■ **Given task**: Please reproduce each of the rows below word for word.

(Recorded data)
##########

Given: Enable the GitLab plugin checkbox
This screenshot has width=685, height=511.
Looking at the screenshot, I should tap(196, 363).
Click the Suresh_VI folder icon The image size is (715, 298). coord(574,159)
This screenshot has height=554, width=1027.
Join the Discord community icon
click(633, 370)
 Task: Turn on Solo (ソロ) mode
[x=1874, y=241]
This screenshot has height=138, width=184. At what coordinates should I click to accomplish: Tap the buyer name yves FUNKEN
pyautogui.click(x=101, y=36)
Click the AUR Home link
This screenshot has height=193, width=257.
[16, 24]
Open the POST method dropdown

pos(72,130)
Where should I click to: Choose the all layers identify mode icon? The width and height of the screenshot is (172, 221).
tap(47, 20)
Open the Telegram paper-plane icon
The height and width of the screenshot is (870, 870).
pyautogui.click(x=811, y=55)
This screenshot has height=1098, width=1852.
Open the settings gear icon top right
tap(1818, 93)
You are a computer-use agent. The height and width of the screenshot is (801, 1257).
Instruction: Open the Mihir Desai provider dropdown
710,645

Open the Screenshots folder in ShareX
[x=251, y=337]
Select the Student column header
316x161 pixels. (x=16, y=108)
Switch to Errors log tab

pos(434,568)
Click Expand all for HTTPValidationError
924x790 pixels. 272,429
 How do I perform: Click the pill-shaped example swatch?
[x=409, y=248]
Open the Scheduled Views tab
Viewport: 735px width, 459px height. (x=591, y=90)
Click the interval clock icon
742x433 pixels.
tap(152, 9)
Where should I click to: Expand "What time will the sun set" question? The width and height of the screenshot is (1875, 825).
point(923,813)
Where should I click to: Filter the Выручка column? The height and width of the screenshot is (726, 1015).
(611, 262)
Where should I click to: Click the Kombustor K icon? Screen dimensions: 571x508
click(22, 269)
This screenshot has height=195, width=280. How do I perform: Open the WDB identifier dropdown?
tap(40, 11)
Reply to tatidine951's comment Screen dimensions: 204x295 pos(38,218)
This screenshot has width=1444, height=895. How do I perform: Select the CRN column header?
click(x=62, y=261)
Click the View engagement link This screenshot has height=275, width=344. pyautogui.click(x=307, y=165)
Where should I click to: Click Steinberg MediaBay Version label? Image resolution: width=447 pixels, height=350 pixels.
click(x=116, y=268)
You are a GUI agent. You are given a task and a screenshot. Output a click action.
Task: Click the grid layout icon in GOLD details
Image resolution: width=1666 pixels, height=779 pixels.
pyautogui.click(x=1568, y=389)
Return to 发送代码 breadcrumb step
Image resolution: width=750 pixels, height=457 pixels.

##########

■ **Task response**:
Given: Enable the GitLab plugin checkbox
This screenshot has width=685, height=511.
Looking at the screenshot, I should tap(196, 363).
Click the Suresh_VI folder icon The image size is (715, 298). coord(574,159)
This screenshot has height=554, width=1027.
Join the Discord community icon
click(633, 370)
 Task: Turn on Solo (ソロ) mode
[x=1874, y=241]
This screenshot has height=138, width=184. At what coordinates should I click to accomplish: Tap the buyer name yves FUNKEN
pyautogui.click(x=101, y=36)
Click the AUR Home link
This screenshot has height=193, width=257.
[16, 24]
Open the POST method dropdown

pos(72,130)
Where should I click to: Choose the all layers identify mode icon? The width and height of the screenshot is (172, 221).
tap(47, 20)
Open the Telegram paper-plane icon
The height and width of the screenshot is (870, 870).
pyautogui.click(x=811, y=55)
This screenshot has height=1098, width=1852.
Open the settings gear icon top right
tap(1818, 93)
You are a computer-use agent. The height and width of the screenshot is (801, 1257).
Instruction: Open the Mihir Desai provider dropdown
710,645

Open the Screenshots folder in ShareX
[x=251, y=337]
Select the Student column header
316x161 pixels. (x=16, y=108)
Switch to Errors log tab

pos(434,568)
Click Expand all for HTTPValidationError
924x790 pixels. 272,429
 How do I perform: Click the pill-shaped example swatch?
[x=409, y=248]
Open the Scheduled Views tab
Viewport: 735px width, 459px height. (x=591, y=90)
Click the interval clock icon
742x433 pixels.
tap(152, 9)
Where should I click to: Expand "What time will the sun set" question? The width and height of the screenshot is (1875, 825).
point(923,813)
Where should I click to: Filter the Выручка column? The height and width of the screenshot is (726, 1015).
(611, 262)
Where should I click to: Click the Kombustor K icon? Screen dimensions: 571x508
click(22, 269)
This screenshot has height=195, width=280. How do I perform: Open the WDB identifier dropdown?
tap(40, 11)
Reply to tatidine951's comment Screen dimensions: 204x295 pos(38,218)
This screenshot has width=1444, height=895. How do I perform: Select the CRN column header?
click(x=62, y=261)
Click the View engagement link This screenshot has height=275, width=344. pyautogui.click(x=307, y=165)
Where should I click to: Click Steinberg MediaBay Version label? Image resolution: width=447 pixels, height=350 pixels.
click(x=116, y=268)
You are a GUI agent. You are given a task and a screenshot. Output a click action.
Task: Click the grid layout icon in GOLD details
Image resolution: width=1666 pixels, height=779 pixels.
pyautogui.click(x=1568, y=389)
Return to 发送代码 breadcrumb step
Image resolution: width=750 pixels, height=457 pixels.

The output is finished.